> _EXCERPTED PASSAGE_:

---

In addition, the undersigned agrees that, without the prior written consent of the Placement Agent, it will not, during the Lock-Up Period, make any demand for or exercise any right with respect to, the registration of any Common Shares or any security convertible into or exercisable or exchangeable for Common Shares other than as contemplated in the registration statement relating to the Offering.
The initial Lock-Up Period will commence on the date of this Lock-Up Agreement and continue and include the date that is 360 days after the date of the final prospectus used to sell the Company’s securities in the Offering pursuant to the Placement Agent Agreement, provided, however if (1) during the last 17 days of the initial Lock-Up Period, the Company releases earnings results or material news or a material event relating to the Company occurs or (2) prior to the expiration of the initial Lock-Up Period, the Company announces that it will release earnings results during the 16-day period beginning on the last day of the initial Lock-Up Period, then in each case the Lock-Up Period will be extended until the expiration of the 18-day period beginning on the date of release of the earnings results or the occurrence of the material news or material event, as applicable, unless the Placement Agent waives, in writing, such extension.

---

(Data excerpts)
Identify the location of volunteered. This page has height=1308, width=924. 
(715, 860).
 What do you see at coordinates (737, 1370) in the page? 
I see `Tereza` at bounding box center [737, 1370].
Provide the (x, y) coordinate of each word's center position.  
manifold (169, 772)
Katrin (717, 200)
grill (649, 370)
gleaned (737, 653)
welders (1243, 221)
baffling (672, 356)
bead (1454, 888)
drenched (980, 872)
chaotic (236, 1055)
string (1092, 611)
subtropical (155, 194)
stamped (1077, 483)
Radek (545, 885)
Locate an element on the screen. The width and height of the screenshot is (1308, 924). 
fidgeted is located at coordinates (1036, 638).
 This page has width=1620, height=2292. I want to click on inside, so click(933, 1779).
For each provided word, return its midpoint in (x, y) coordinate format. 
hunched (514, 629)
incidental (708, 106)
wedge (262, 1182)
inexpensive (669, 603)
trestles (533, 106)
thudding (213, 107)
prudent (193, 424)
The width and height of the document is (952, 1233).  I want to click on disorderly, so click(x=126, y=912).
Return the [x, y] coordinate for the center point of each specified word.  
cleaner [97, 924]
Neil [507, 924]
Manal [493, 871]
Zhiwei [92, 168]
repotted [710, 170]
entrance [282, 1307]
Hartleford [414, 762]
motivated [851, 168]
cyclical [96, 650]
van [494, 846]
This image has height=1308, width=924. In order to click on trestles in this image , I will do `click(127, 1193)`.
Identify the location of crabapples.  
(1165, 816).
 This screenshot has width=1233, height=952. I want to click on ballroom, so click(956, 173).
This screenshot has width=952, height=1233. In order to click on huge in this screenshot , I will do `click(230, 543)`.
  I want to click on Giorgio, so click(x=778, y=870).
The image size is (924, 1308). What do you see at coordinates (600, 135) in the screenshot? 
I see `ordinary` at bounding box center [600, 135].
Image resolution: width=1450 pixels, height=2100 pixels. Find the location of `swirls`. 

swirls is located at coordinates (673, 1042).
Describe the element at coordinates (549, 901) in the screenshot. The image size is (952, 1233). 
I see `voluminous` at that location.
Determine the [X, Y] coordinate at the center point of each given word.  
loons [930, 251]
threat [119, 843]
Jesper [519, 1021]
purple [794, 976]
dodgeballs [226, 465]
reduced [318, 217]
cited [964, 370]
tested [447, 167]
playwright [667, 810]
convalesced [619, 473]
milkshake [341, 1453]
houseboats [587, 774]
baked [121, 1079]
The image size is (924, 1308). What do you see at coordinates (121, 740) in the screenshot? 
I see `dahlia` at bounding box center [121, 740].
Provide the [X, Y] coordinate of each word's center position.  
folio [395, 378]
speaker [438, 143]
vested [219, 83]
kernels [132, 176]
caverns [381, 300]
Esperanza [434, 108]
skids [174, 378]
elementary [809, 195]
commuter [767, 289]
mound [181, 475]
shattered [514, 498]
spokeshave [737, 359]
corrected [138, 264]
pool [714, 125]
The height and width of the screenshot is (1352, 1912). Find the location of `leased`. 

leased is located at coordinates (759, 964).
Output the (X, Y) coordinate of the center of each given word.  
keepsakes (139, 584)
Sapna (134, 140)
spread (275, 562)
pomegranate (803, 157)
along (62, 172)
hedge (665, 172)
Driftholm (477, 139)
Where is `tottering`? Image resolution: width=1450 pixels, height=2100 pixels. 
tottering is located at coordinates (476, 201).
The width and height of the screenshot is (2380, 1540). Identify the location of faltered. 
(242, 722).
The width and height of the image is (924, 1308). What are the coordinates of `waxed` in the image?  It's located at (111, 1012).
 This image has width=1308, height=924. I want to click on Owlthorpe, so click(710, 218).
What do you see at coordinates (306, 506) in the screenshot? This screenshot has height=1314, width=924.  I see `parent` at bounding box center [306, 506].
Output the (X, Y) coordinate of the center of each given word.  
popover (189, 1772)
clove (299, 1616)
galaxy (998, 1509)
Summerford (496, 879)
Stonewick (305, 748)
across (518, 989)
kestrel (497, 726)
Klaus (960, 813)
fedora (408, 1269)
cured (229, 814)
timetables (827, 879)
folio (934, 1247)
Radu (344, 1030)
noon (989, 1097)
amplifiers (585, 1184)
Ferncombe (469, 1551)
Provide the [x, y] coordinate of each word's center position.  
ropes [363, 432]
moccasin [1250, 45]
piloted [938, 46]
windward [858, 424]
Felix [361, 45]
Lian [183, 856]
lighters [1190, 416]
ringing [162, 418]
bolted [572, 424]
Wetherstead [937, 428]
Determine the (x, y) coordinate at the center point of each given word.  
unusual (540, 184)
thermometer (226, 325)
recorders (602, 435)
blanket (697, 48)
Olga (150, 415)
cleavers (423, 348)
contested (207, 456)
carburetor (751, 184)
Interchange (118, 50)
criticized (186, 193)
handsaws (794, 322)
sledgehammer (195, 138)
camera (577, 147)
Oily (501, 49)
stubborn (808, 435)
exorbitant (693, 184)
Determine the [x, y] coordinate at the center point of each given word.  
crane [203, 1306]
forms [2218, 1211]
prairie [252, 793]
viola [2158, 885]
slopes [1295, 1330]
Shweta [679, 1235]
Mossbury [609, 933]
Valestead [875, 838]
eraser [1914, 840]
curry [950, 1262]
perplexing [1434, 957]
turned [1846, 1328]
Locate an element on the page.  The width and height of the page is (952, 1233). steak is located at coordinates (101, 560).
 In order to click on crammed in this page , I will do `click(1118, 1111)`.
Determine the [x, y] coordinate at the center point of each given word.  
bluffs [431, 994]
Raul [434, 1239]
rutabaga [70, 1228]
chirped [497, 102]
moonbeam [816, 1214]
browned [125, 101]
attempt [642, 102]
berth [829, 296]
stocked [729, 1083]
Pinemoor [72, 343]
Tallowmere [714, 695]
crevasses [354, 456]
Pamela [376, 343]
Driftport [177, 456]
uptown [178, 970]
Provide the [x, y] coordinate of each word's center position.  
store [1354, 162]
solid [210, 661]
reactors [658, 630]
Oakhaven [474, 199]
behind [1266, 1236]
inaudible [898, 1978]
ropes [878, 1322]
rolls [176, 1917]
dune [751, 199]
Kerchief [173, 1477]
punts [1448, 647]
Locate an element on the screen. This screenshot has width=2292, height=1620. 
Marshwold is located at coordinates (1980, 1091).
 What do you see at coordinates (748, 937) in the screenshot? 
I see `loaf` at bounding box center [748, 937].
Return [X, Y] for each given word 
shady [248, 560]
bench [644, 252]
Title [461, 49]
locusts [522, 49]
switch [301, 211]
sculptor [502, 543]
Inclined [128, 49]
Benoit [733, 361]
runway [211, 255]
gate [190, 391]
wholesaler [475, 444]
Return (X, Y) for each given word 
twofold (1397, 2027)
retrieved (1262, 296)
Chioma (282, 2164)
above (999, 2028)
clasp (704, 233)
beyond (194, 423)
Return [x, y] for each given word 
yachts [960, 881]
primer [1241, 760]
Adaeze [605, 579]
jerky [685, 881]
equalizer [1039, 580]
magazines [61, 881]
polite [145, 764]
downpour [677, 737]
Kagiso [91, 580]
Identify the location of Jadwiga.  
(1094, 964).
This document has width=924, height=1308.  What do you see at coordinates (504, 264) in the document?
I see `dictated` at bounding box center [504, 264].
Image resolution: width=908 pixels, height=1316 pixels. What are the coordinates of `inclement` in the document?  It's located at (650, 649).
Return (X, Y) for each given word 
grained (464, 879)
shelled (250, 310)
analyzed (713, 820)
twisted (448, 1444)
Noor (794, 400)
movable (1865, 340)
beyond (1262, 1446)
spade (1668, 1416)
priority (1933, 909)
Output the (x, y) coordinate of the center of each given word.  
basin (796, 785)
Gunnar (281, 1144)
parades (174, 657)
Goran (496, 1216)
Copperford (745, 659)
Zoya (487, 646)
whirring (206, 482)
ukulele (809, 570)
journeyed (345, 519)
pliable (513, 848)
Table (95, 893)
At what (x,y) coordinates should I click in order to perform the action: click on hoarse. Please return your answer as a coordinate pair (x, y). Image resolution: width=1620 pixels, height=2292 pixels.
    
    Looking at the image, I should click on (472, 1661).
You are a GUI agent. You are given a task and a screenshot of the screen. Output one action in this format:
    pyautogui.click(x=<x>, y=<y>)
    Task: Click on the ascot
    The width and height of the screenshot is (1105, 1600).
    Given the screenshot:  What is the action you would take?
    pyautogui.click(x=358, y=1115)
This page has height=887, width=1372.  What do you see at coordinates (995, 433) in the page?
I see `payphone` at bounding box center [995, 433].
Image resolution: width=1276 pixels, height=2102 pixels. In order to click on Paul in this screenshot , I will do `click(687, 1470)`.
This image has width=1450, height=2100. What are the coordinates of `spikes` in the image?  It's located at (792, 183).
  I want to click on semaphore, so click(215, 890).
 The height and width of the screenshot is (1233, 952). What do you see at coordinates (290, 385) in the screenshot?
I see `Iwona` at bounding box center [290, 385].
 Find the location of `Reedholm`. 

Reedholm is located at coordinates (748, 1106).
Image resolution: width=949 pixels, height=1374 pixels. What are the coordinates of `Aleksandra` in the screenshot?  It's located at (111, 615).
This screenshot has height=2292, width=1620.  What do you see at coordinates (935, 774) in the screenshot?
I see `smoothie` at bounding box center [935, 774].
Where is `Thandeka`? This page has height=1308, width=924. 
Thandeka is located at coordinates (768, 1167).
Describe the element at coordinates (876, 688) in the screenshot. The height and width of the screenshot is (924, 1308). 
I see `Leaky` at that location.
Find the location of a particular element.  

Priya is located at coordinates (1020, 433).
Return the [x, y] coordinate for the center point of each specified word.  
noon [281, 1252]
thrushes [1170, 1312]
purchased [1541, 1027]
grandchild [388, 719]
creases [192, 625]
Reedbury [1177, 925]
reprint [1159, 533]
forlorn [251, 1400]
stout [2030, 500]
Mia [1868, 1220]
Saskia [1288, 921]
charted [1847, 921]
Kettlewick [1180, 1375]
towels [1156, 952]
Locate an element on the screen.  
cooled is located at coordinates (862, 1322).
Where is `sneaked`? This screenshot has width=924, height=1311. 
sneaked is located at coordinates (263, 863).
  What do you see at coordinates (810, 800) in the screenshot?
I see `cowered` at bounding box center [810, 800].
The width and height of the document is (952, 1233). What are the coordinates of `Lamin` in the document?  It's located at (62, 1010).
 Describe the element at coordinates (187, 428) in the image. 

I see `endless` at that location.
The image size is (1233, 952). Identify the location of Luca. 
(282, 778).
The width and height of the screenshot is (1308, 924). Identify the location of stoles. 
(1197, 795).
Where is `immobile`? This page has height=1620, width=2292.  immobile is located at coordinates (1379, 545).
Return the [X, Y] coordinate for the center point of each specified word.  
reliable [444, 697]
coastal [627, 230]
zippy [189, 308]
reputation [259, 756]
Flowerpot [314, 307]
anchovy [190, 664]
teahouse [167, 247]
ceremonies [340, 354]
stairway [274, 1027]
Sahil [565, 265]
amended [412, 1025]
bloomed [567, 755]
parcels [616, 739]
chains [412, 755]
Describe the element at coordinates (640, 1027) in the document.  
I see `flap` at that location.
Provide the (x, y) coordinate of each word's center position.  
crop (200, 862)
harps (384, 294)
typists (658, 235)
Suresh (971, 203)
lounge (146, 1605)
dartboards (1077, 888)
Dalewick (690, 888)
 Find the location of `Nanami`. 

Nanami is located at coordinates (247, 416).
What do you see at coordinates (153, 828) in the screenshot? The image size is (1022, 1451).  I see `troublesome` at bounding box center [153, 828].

---

> _ACTIVITIES_:
A: According to the lock-up agreement excerpt, how many days after the date of the final prospectus does the initial Lock-Up Period run?
B: List every number of days mentioned in the lock-up agreement excerpt.
C: Please copy the lock-up agreement excerpt word for word, starting at "In addition, the" and ending at "to the Offering.".

> _ANSWER LIST_:
A: 360 days

B: 360, 17, 16, 18

C:
In addition, the undersigned agrees that, without the prior written consent of the Placement Agent, it will not, during the Lock-Up Period, make any demand for or exercise any right with respect to, the registration of any Common Shares or any security convertible into or exercisable or exchangeable for Common Shares other than as contemplated in the registration statement relating to the Offering.